Justiça manda soltar ex-fiscal acusado de liderar fraude de mais de R$ 1 bi em créditos de ICMS em SP
Artur Gomes da Silva Neto estava preso preventivamente desde agosto de 2025. Juiz considerou que manutenção da prisão de um réu primário não se justificava. Ele terá que usar tornozeleira eletrônica.
A Justiça de São Paulo determinou a soltura do ex-auditor fiscal Artur Gomes da Silva Neto, um dos réus da chamada Operação Ícaro, que apura um suposto esquema de aprovação fraudulenta de créditos de ICMS junto à Secretaria da Fazenda do Estado de São Paulo (Sefaz-SP).
A decisão foi assinada pelo juiz Thiago Baldani Gomes de Filippo, da 1ª Vara de Crimes Tributários, Organização Criminosa e Lavagem de Bens e Valores da Capital.

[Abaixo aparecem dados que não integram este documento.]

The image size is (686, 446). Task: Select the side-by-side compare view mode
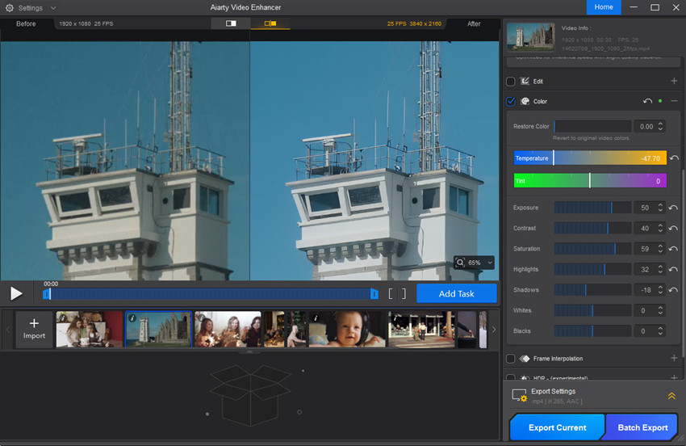click(x=270, y=23)
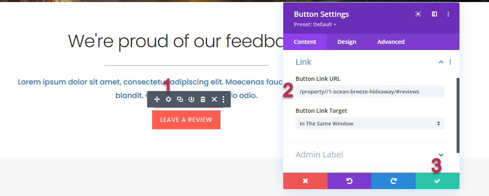Open Button Link Target dropdown

pos(370,123)
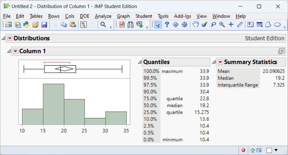288x155 pixels.
Task: Click the Python script icon
Action: click(26, 25)
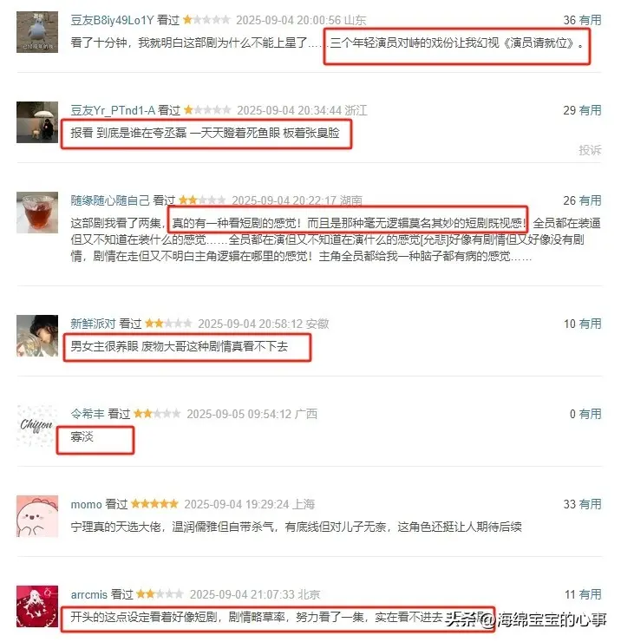Mark the 36 有用 review as useful
The height and width of the screenshot is (642, 621).
point(590,20)
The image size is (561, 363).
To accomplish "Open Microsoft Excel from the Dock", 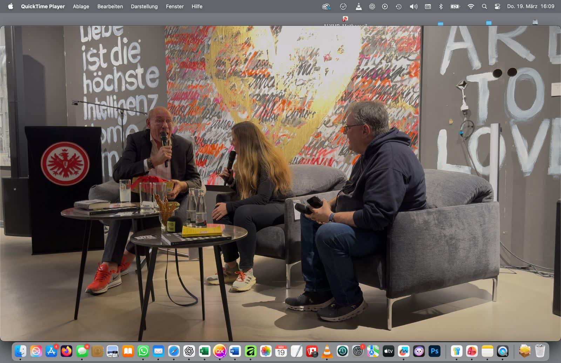I will (x=204, y=351).
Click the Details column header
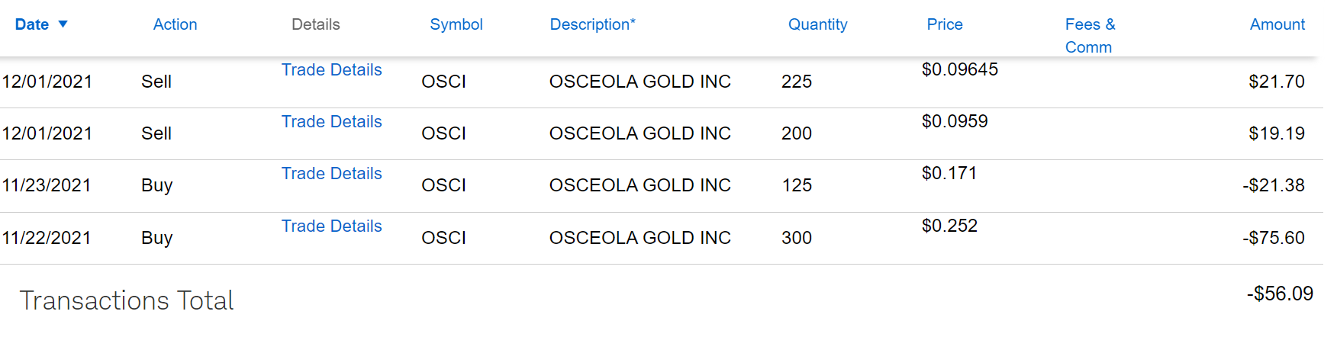Viewport: 1337px width, 337px height. pyautogui.click(x=315, y=24)
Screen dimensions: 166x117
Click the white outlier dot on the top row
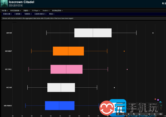(x=153, y=33)
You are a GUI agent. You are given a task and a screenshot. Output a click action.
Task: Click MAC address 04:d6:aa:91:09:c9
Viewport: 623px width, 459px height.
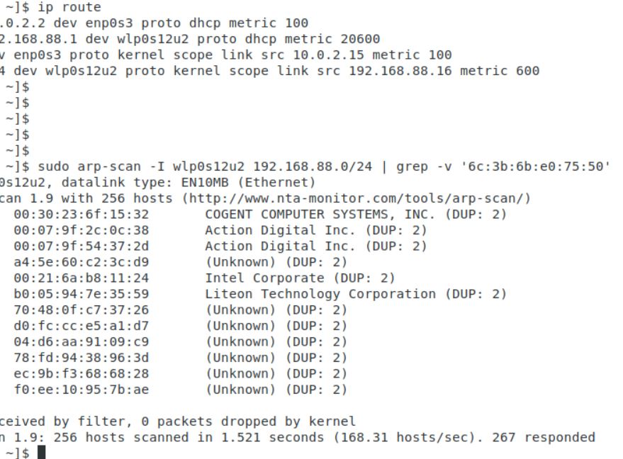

Em nota, a defesa disse que ele cumprirá “rigorosamente as determinações judiciais” e permanecerá à disposição da Justiça. (Leia a íntegra ao final.)
Artur Neto tinha sido preso durante a operação do Ministério Público de SP, que também prendeu o dono da rede de farmácias Ultrafarma e diretores da empresa Fast Shop, acusados de se beneficiarem do esquema fraudulento comandado pelo fiscal dentro do governo de São Paulo.
Embora tenha mantido o entendimento de que há indícios da participação de Artur como “articulador central” de uma organização criminosa de alta complexidade que movimentou mais de R$ 1 bilhão na pasta, o magistrado concluiu que a prisão preventiva não se justificava mais e determinou sua substituição por medidas cautelares.
Na decisão, o juiz afirmou que a revogação da prisão se fundamenta, entre outros pontos, no princípio da isonomia processual. Segundo ele, a situação jurídico-penal de Artur é semelhante à de outros acusados que já tiveram as prisões revogadas ou substituídas por medidas cautelares.
O magistrado destacou que Artur e sua mãe, Kimio Mizukami da Silva, foram denunciados por 46 supostos crimes de corrupção passiva e 46 supostos crimes de lavagem de dinheiro pelo MP. Os demais acusados respondem às acusações de corrupção passiva.
Ao analisar o caso, o juiz observou que outro réu do processo, Marcelo de Almeida Gouveia, já havia obtido a substituição da prisão preventiva por medidas cautelares por decisão do Tribunal de Justiça de São Paulo. Também citou que Celso Eder Gonzaga de Araújo teve a prisão convertida em domiciliar por decisão do Superior Tribunal de Justiça.
Segundo a decisão, não há diferenças substanciais entre as condutas atribuídas a Artur e às dos demais corréus em relação aos crimes de corrupção investigados.
O juiz também destacou que ele é tecnicamente primário e que está preso preventivamente desde agosto de 2025.
Apesar de mencionar que houve demora na apresentação da resposta à acusação por parte da defesa, o magistrado entendeu que o tempo de prisão cautelar já era prolongado e que a manutenção da medida extrema deixava de ser necessária.
Com a revogação da prisão, Artur deverá cumprir uma série de medidas cautelares impostas pela Justiça.
Entre as determinações estão a manutenção da suspensão do exercício da função pública e da proibição de acesso à Secretaria da Fazenda do Estado de São Paulo, a repartições fazendárias e a sistemas fiscais.
Ele também está proibido de manter contato, por qualquer meio, direta ou indiretamente, inclusive por intermédio de terceiros, com outros agentes fiscais investigados.
A decisão ainda determina que Artur não poderá deixar a comarca sem autorização judicial prévia, deverá entregar o passaporte em até 24 horas e ficará impedido de obter novo documento de viagem sem autorização da Justiça.
Além disso, ele terá de cumprir recolhimento domiciliar no período noturno, das 22h às 6h, e durante os fins de semana.
O juiz também determinou o uso de tornozeleira eletrônica. A fiscalização ficará sob responsabilidade da Polícia Penal, vinculada à Secretaria da Administração Penitenciária, que deverá realizar visitas de fiscalização quinzenais, sem aviso prévio.
Na decisão, o magistrado alertou que o descumprimento de qualquer uma das medidas poderá resultar em nova decretação da prisão preventiva ao fiscal.